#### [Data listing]
------
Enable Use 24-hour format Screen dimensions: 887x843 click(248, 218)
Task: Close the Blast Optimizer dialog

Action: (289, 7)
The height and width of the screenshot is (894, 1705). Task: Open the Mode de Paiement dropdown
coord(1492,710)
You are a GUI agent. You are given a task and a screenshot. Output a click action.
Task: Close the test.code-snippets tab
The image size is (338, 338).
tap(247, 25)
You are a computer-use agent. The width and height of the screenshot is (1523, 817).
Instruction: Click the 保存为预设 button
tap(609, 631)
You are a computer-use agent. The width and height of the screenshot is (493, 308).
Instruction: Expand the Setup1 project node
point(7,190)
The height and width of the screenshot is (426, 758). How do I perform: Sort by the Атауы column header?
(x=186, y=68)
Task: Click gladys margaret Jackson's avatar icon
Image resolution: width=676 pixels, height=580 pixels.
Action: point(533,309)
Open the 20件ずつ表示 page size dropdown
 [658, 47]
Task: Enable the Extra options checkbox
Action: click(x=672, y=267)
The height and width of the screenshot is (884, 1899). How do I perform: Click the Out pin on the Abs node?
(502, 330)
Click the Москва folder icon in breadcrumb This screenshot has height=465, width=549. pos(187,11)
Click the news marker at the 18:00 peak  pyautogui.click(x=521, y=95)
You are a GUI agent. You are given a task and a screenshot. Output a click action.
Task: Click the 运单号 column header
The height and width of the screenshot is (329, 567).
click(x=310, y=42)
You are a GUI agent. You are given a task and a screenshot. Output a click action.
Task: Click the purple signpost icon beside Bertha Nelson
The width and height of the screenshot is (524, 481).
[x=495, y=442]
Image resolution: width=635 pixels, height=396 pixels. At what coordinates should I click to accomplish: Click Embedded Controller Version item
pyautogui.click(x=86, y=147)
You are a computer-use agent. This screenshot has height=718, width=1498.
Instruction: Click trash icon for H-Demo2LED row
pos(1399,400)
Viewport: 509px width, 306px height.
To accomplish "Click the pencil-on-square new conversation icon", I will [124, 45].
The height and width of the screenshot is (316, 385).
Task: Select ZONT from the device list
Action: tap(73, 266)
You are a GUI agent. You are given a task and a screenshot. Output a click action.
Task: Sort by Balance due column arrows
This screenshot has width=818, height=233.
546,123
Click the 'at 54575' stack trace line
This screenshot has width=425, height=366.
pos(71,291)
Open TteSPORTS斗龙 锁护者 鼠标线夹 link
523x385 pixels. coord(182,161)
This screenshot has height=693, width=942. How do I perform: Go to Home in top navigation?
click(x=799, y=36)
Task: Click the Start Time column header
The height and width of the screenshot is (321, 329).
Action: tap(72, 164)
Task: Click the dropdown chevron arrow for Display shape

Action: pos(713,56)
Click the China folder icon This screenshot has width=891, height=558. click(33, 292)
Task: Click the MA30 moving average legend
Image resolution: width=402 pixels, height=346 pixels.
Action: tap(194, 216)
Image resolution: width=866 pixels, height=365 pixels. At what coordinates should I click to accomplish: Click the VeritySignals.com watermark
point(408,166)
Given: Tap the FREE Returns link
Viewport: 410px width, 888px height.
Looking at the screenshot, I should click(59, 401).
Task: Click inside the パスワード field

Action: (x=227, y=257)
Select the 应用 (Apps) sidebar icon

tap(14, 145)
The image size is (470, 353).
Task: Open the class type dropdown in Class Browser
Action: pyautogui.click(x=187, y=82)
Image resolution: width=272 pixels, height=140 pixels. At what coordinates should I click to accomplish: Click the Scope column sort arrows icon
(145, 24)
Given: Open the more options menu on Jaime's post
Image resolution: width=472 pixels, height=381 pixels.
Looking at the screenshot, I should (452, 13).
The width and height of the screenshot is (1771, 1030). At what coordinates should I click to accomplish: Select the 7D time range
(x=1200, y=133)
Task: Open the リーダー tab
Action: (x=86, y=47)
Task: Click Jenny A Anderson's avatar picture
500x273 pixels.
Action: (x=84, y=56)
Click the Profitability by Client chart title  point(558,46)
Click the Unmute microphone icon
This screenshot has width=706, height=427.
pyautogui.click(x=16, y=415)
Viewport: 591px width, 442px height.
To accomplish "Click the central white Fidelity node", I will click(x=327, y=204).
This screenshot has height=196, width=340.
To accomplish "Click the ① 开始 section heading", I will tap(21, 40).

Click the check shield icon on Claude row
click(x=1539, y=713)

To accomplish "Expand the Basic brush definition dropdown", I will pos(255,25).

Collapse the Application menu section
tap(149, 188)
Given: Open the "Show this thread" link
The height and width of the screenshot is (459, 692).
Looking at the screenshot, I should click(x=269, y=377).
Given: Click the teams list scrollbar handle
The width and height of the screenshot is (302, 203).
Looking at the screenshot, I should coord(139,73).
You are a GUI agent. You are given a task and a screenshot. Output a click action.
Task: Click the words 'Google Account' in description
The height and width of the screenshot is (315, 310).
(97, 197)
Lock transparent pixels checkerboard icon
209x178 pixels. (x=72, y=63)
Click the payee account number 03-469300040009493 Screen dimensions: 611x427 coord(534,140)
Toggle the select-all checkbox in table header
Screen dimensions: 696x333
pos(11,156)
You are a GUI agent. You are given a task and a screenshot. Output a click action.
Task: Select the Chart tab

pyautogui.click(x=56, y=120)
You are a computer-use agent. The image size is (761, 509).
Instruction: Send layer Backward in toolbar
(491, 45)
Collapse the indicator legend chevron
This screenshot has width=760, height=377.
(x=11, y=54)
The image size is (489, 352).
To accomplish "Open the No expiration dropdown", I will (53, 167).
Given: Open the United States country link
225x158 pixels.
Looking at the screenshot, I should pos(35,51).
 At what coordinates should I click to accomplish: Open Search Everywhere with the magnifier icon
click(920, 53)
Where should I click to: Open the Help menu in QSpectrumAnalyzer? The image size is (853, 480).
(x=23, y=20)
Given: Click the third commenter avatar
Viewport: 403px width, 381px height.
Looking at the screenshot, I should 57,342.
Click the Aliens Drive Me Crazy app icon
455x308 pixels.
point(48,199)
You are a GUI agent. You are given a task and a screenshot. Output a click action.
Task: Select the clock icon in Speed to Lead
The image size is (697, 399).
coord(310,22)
------
#### [Stated goal]
Edit the data from the start up to and including the line with "tap(609, 631)", replacing each "screenshot" with "capture" and leaving everything else unchanged.

#### [Finished task]
Enable Use 24-hour format Screen dimensions: 887x843 click(248, 218)
Task: Close the Blast Optimizer dialog

Action: (289, 7)
The height and width of the capture is (894, 1705). Task: Open the Mode de Paiement dropdown
coord(1492,710)
You are a GUI agent. You are given a task and a capture. Output a click action.
Task: Close the test.code-snippets tab
The image size is (338, 338).
tap(247, 25)
You are a computer-use agent. The width and height of the capture is (1523, 817).
Instruction: Click the 保存为预设 button
tap(609, 631)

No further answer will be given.